**TRECHO FORNECIDO:**
++++++++

Os comentários de Biden podem acabar sendo mais do que apenas palavras. Em 11 de abril, a Administração Nacional de Telecomunicações e Informações (NTIA), uma agência do Departamento de Comércio que assessora a Casa Branca na política de telecomunicações, pediu a opinião pública sobre possíveis regulamentações de IA. A agência disse que quer garantir “que os sistemas de IA sejam legais, eficazes, éticos, seguros e confiáveis”.

O administrador da NTIA, Alan Davidson, explicou: “Sistemas de IA responsáveis podem trazer enormes benefícios, mas apenas se abordarmos suas possíveis consequências e danos. Para que esses sistemas atinjam todo o seu potencial, empresas e consumidores precisam poder confiar neles”.

O lado positivo

Livre da supervisão do governo por décadas, a Microsoft prosperou. Agora, porém, tornou-se muito mais agressiva do que no passado, e sua tentativa de dominar o mercado de jogos, aumentar sua presença na nuvem e se tornar o líder da IA a colocou na mira dos governos em todo o mundo.

++++++++

**Dados de localização em capturas de tela:**
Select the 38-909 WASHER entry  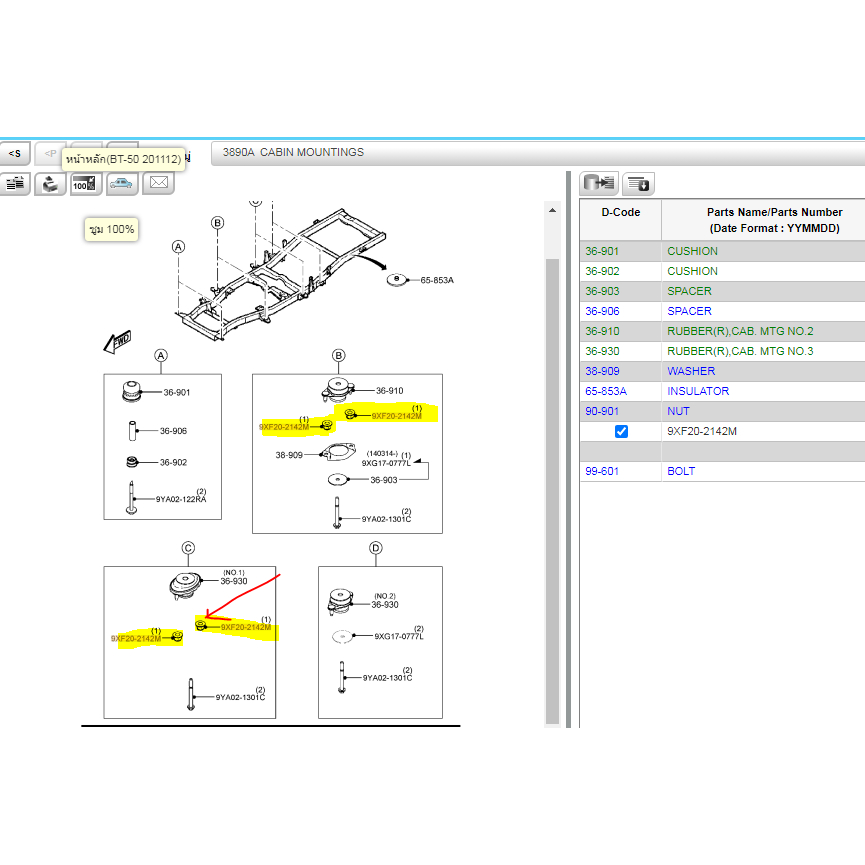click(x=602, y=371)
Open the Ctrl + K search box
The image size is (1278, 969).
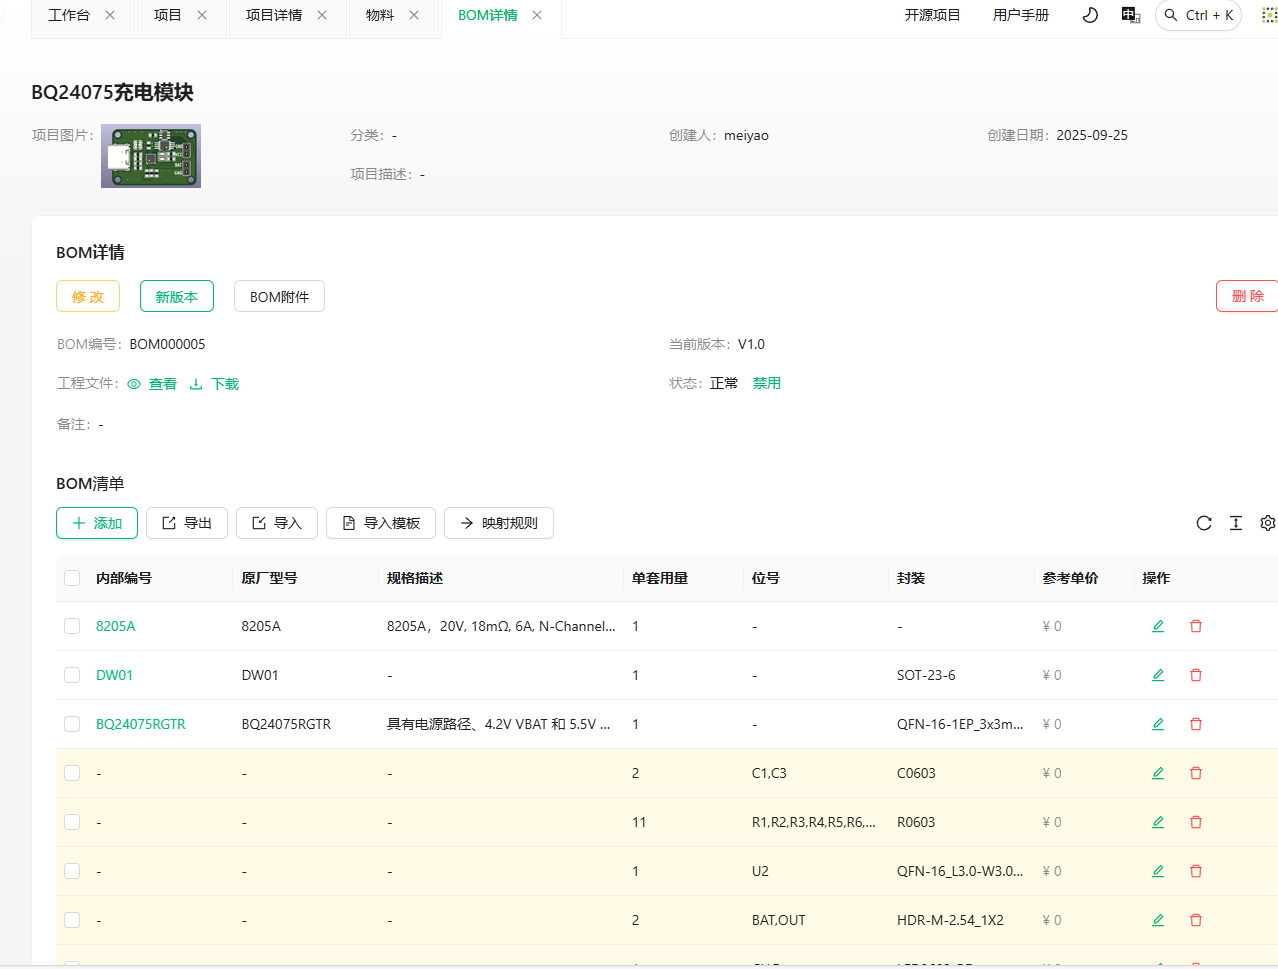point(1198,15)
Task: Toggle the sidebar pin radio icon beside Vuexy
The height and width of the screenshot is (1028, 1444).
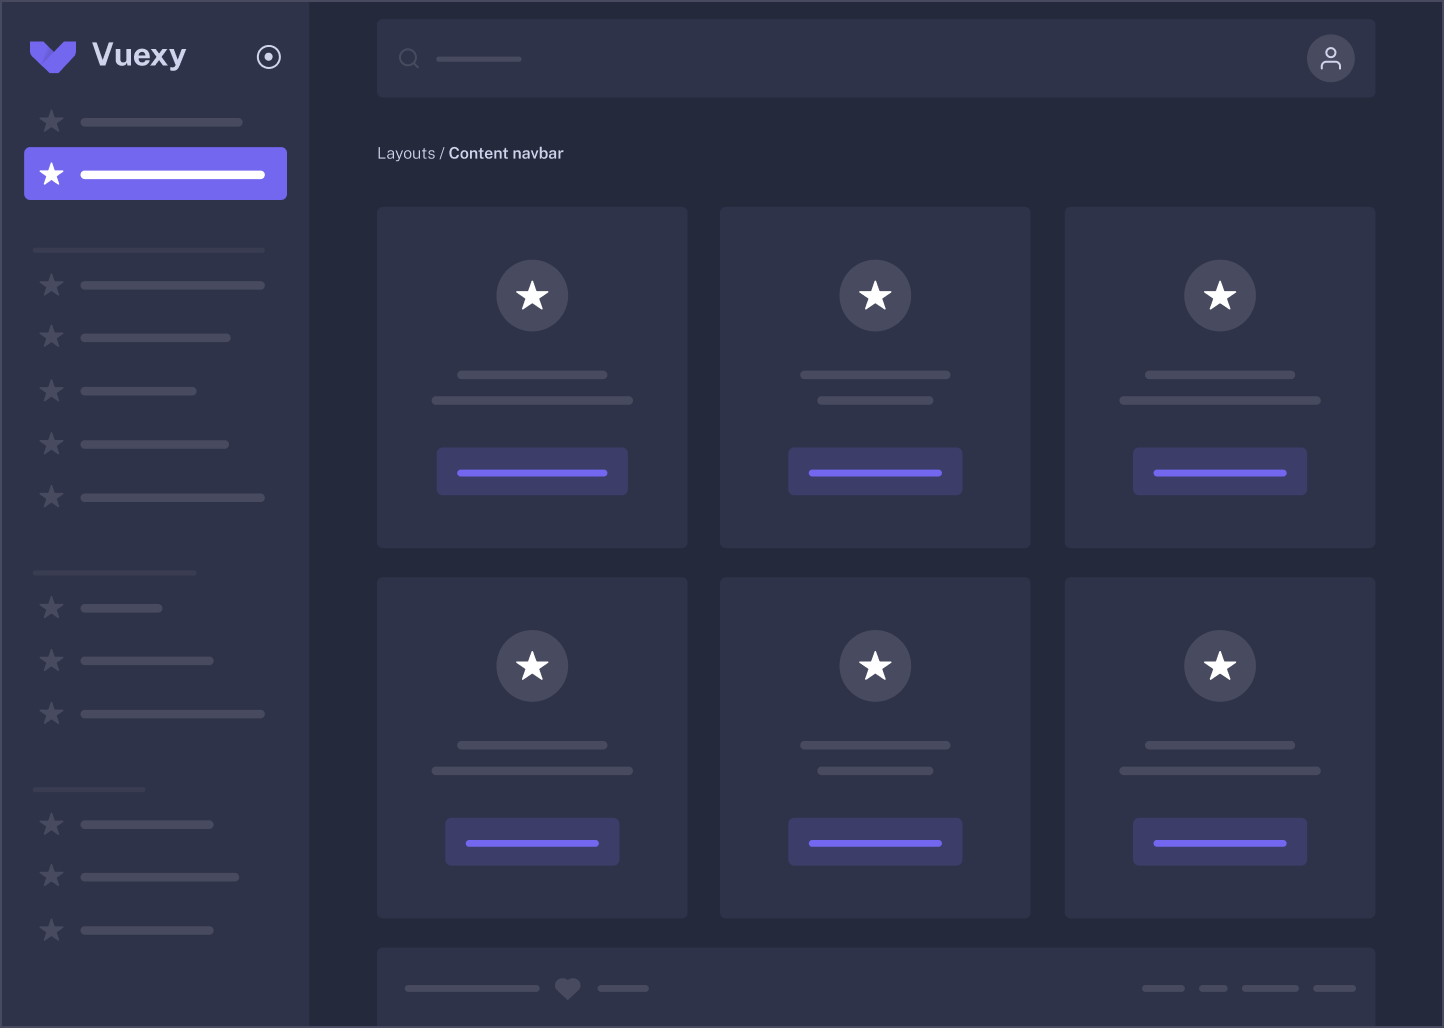Action: point(269,57)
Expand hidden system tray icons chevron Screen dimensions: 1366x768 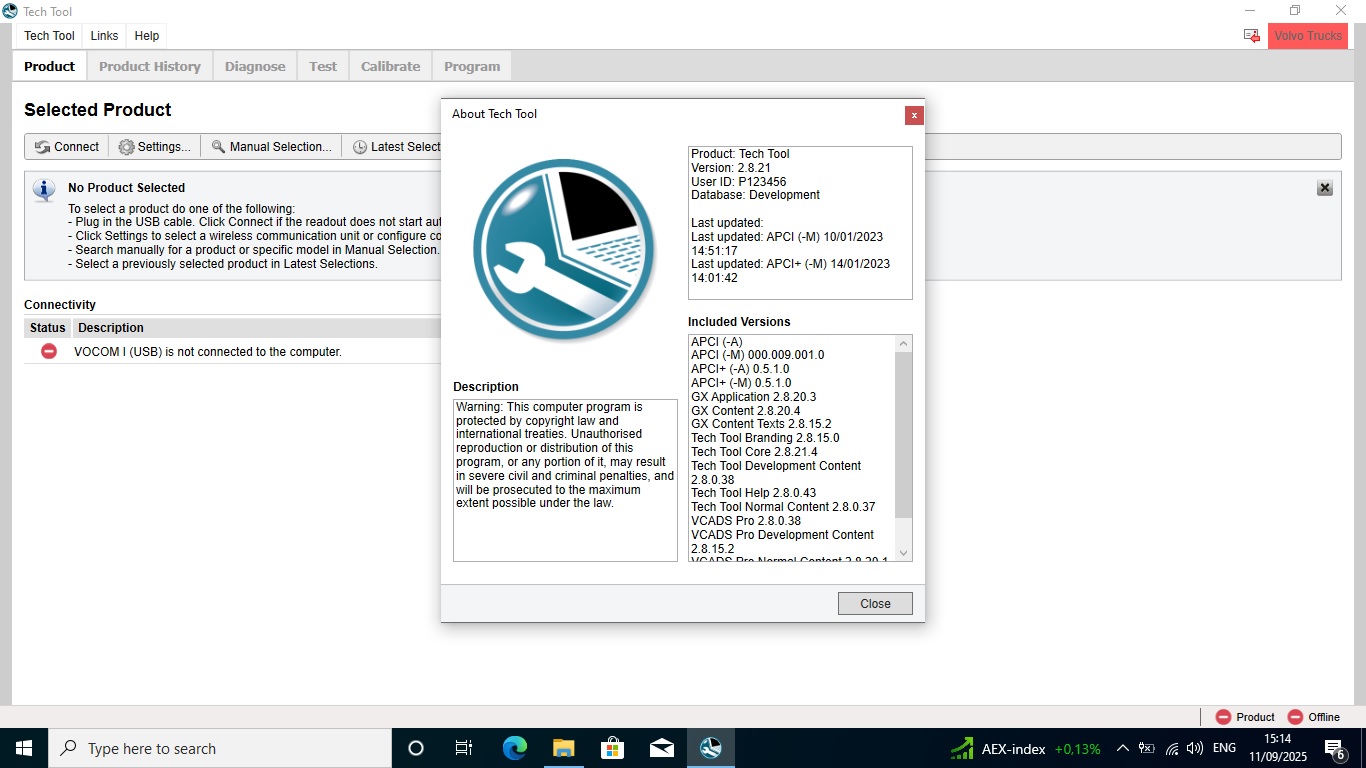[x=1122, y=748]
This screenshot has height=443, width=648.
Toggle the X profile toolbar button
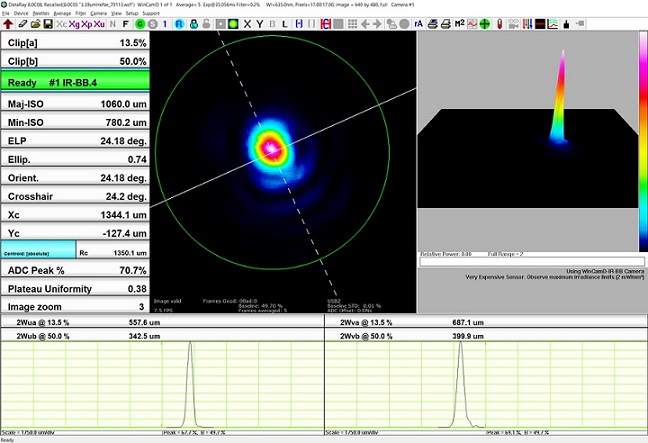click(x=247, y=24)
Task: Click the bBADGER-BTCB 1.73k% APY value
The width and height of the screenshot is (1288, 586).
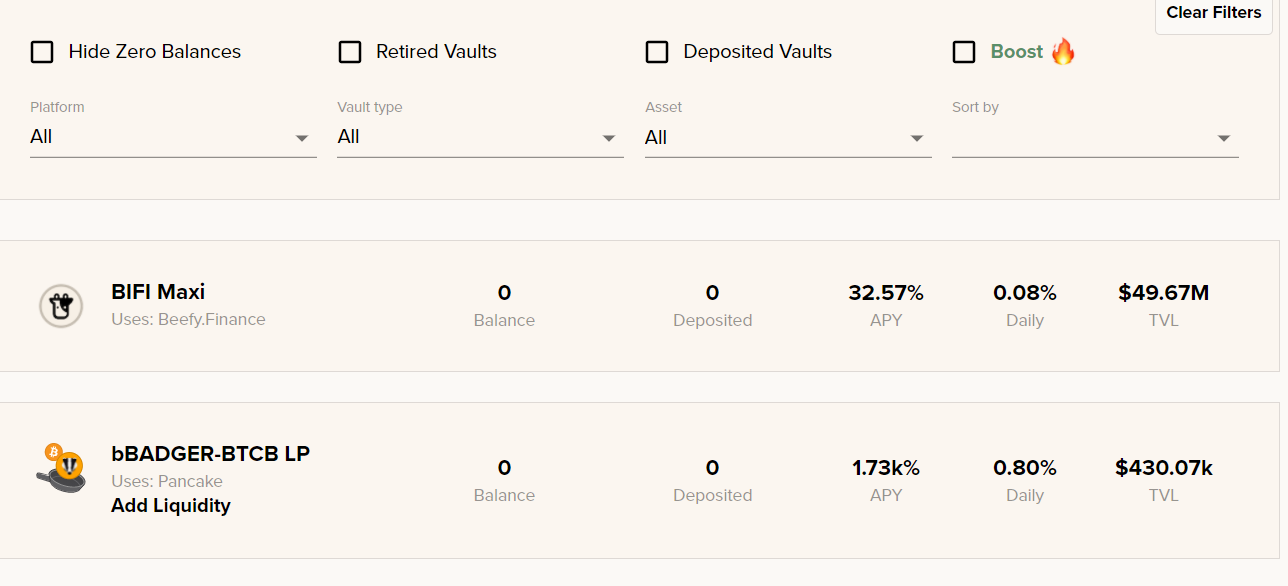Action: 886,468

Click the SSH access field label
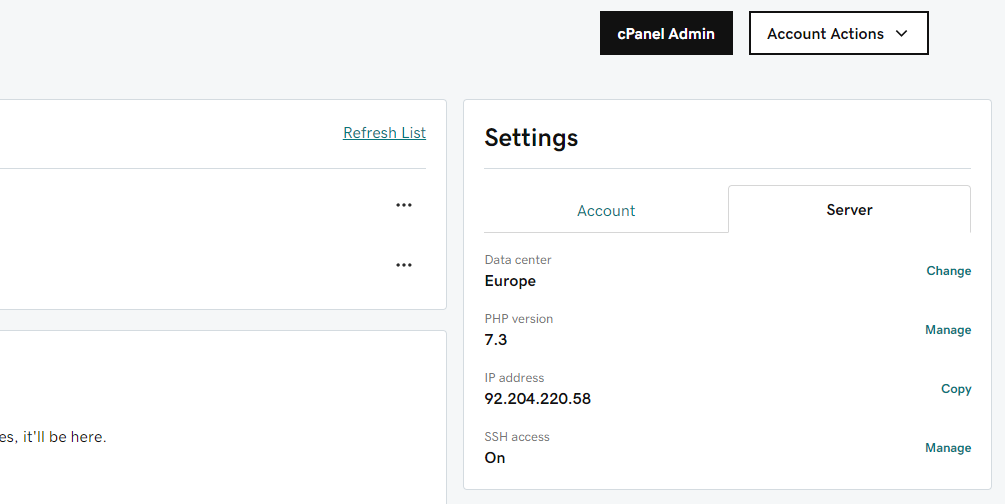coord(517,437)
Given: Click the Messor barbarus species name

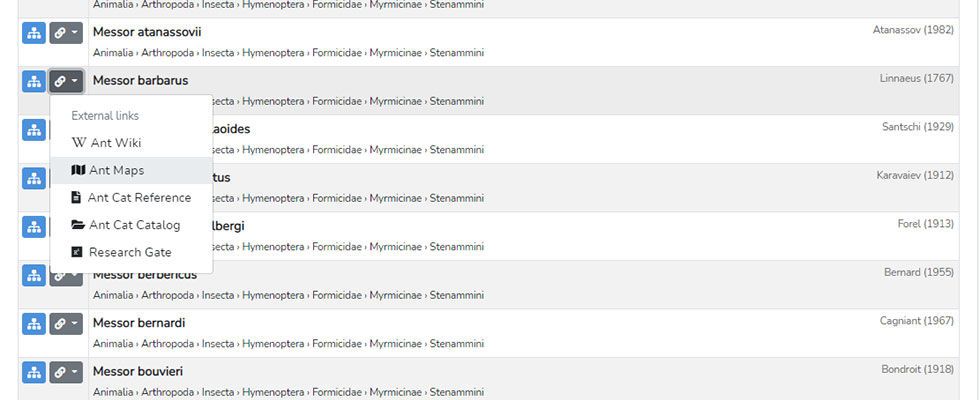Looking at the screenshot, I should pos(141,81).
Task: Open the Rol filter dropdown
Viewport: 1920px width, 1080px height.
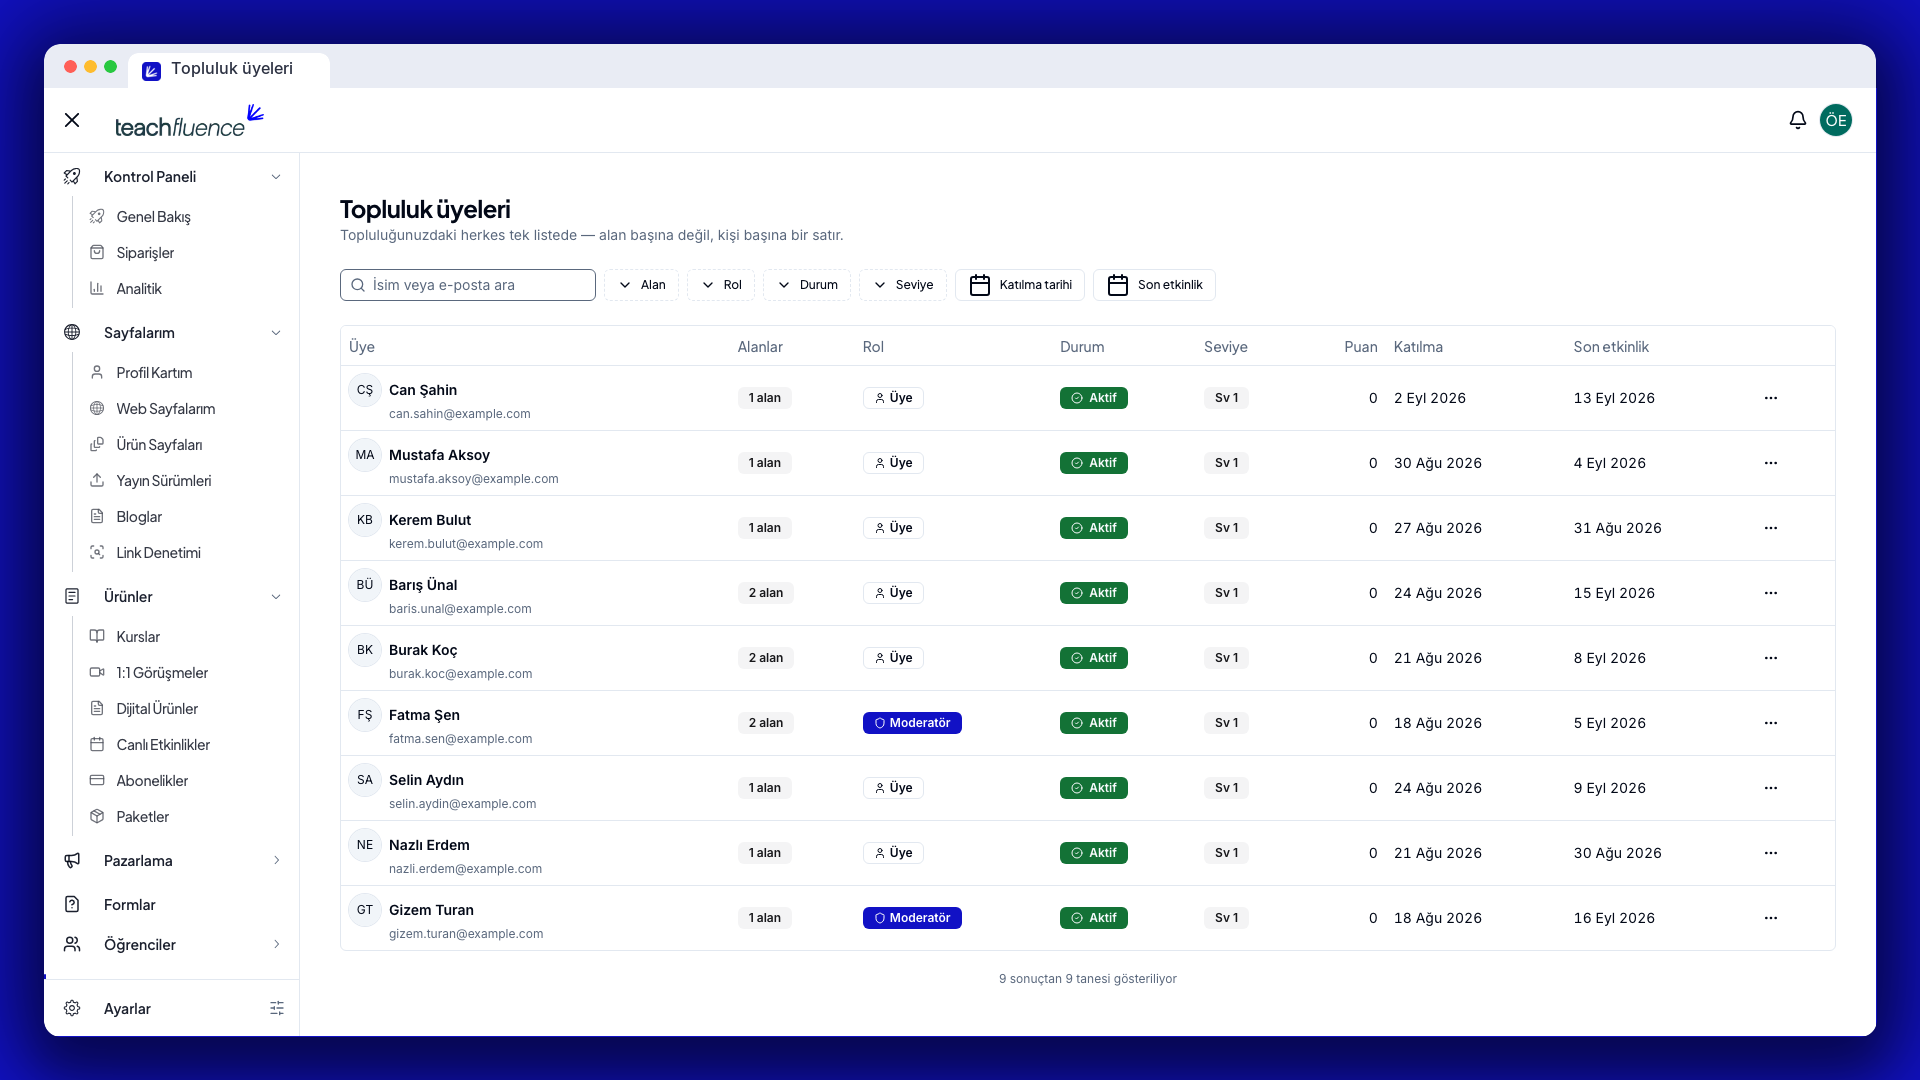Action: pos(721,285)
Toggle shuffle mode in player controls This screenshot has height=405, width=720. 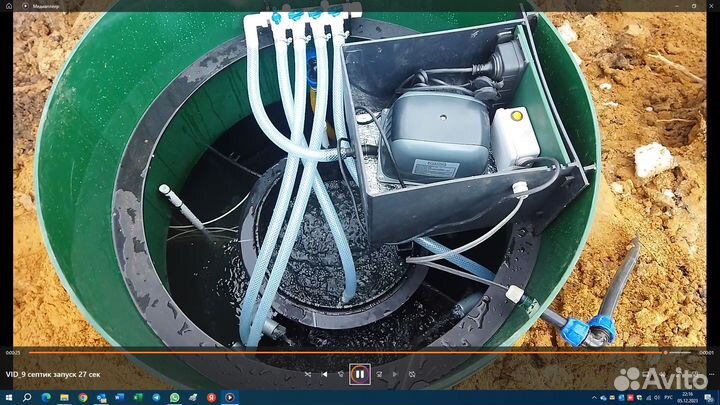(307, 375)
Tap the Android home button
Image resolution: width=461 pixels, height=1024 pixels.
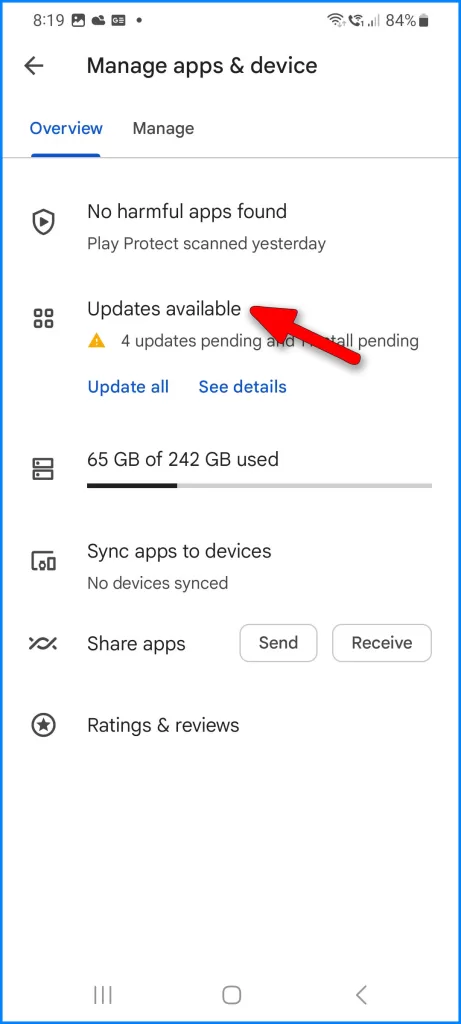[231, 995]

++++++++

**OBJETIVO DO EXERCÍCIO:** Retome o texto sobre a Microsoft e a regulamentação da IA a partir do ponto em que ele termina.

**RESPOSTA DO EXERCÍCIO:**
As empresas agressivas normalmente atraem mais a atenção do governo porque são mais propensas a chegar ou ultrapassar os limites legais – mas também podem obter maior participação de mercado e lucros e, portanto, vale a pena o custo para elas. Por outro lado, as ações antitruste do governo podem esmagar uma empresa, como já aconteceu com a Microsoft.

Ainda não está claro o que acontecerá com a Microsoft. Por enquanto, pelo menos, as ações do governo não a prejudicaram diretamente em seus negócios de nuvem – e a empresa está tentando ficar um passo à frente dos investigadores antitruste da União Europeia, oferecendo-se para mudar suas práticas de licenciamento de nuvem mais uma vez. E até agora, houve mais conversas do que ações sérias sobre a regulamentação da IA.

No entanto, tudo isso pode mudar rapidamente. E se assim for, a sorte da Microsoft também.